La bataille est rude à supporter,
Et l’Émir invoque Apollon,
Tervagan et Mahomet :
« Je vous ai bien servis, seigneurs mes dieux !
« Eh bien ! je veux faire plus, et vous élèverai d’autres statues, tout en or fin,
« Si vous me secourez contre Charles. »
En ce moment Gémalfin, un ami de l’Émir, se présente à ses yeux ;
Il lui apporte de mauvaises nouvelles, et lui dit :
« La journée est mauvaise pour vous, sire Baligant.
« Vous avez perdu Malprime, votre fils,
« Et l’on vous a tué Canabeu, votre frère.
« Deux Français ont eu l’heur de les vaincre ;
« L’un d’eux, je pense, est l’Empereur :
« Il a le corps immense et tout l’air d’un marquis.
« Sa barbe est blanche comme fleur en avril. »
L’Émir alors baisse son beaume
Et laisse tomber sa tête sur sa poitrine ;
Sa douleur est si grande, qu’il pense mourir sur l’heure...

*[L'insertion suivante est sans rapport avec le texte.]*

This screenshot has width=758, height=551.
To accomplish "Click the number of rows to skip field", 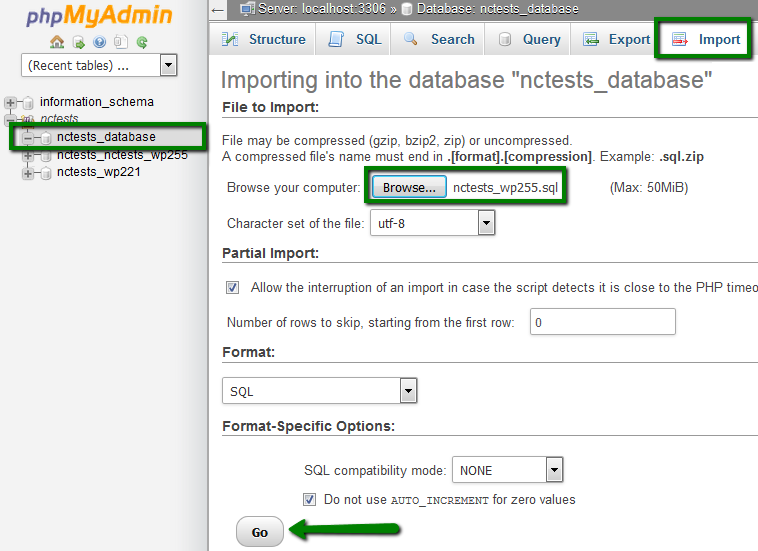I will (601, 322).
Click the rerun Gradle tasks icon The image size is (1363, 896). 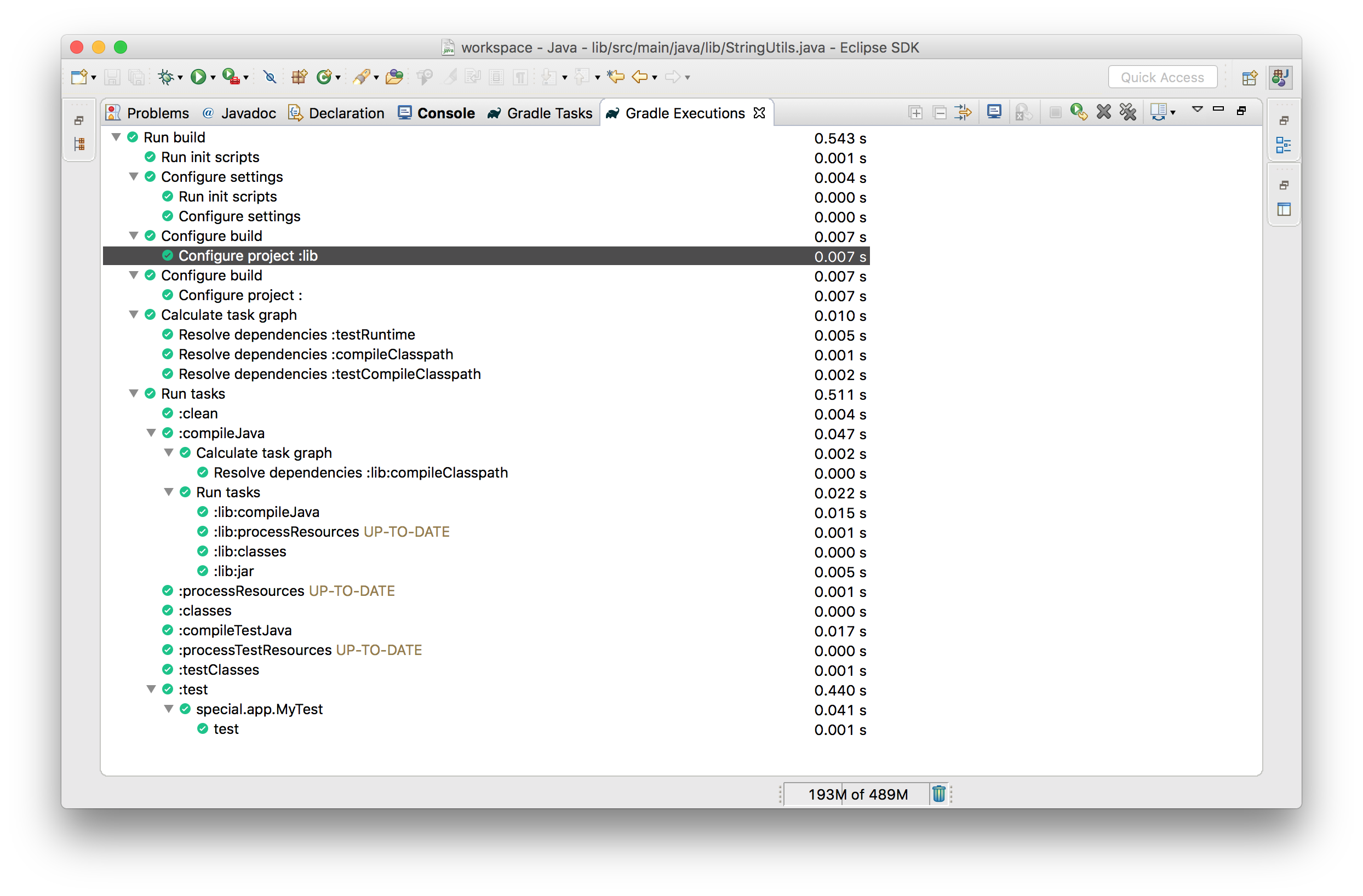1078,112
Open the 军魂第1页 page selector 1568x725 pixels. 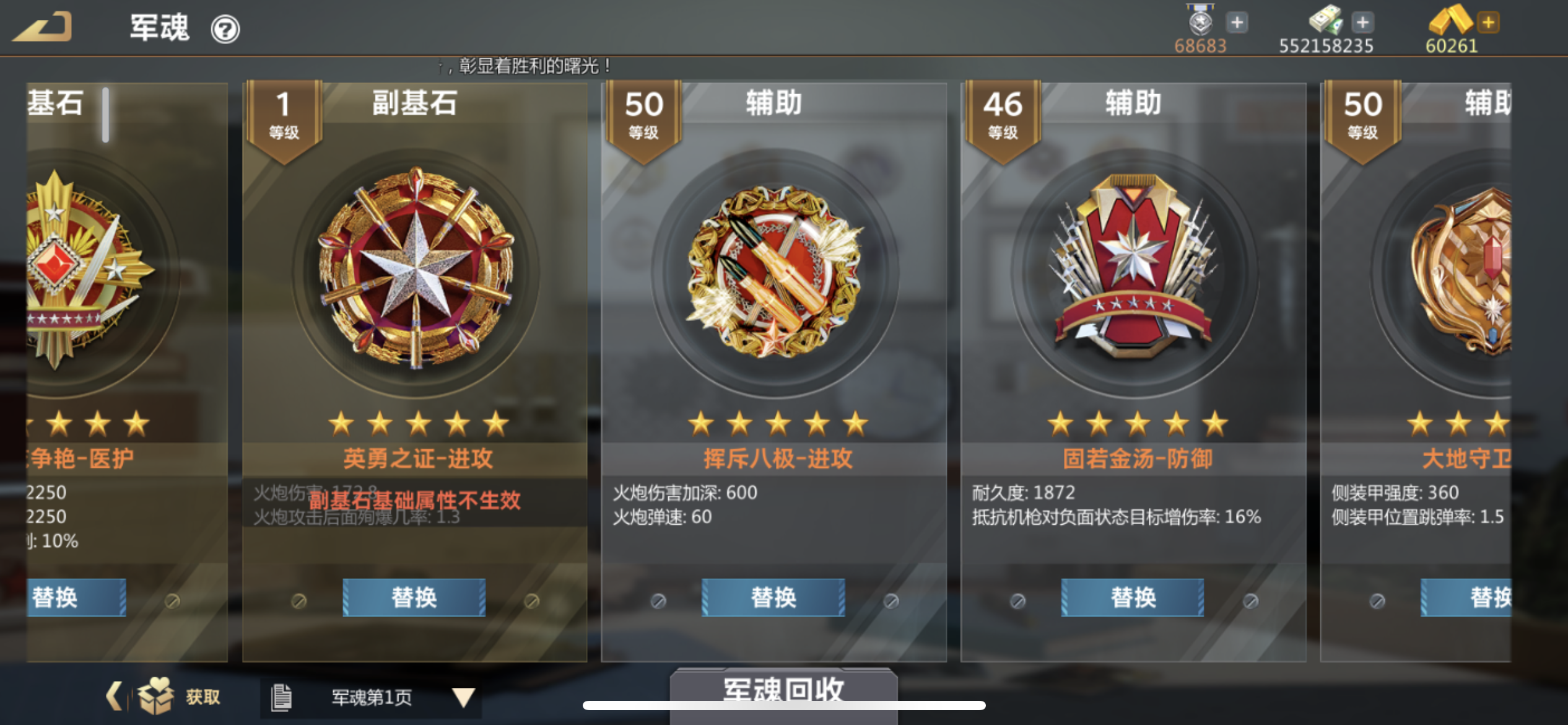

Il appelle Jangleu d’outre-mer.Aoi.

CCLXXXIV

« Avancez, Jangleu, » dit l’Émir.
" Vous êtes preux, vous êtes de grand savoir,
« Et j’ai toujours suivi votre conseil.
« Eh bien ! que vous semble des Arabes et des Français ?
« Aurons-nous ou non la victoire ?
« — Baligant, » répond Jangleu, « vous êtes un homme mort,
« N’espérez point le salut dans vos dieux :
« Charles est fier, vaillants sont ses hommes,
« Et jamais je ne vis race mieux faite pour la bataille.
« Cependant appelez vos chevaliers d’Occiant ;
« Mettez en ligne Turcs et Enfrons, Arabes et Géants,
« Et faites sans retard ce qu’il faut faire. »Aoi.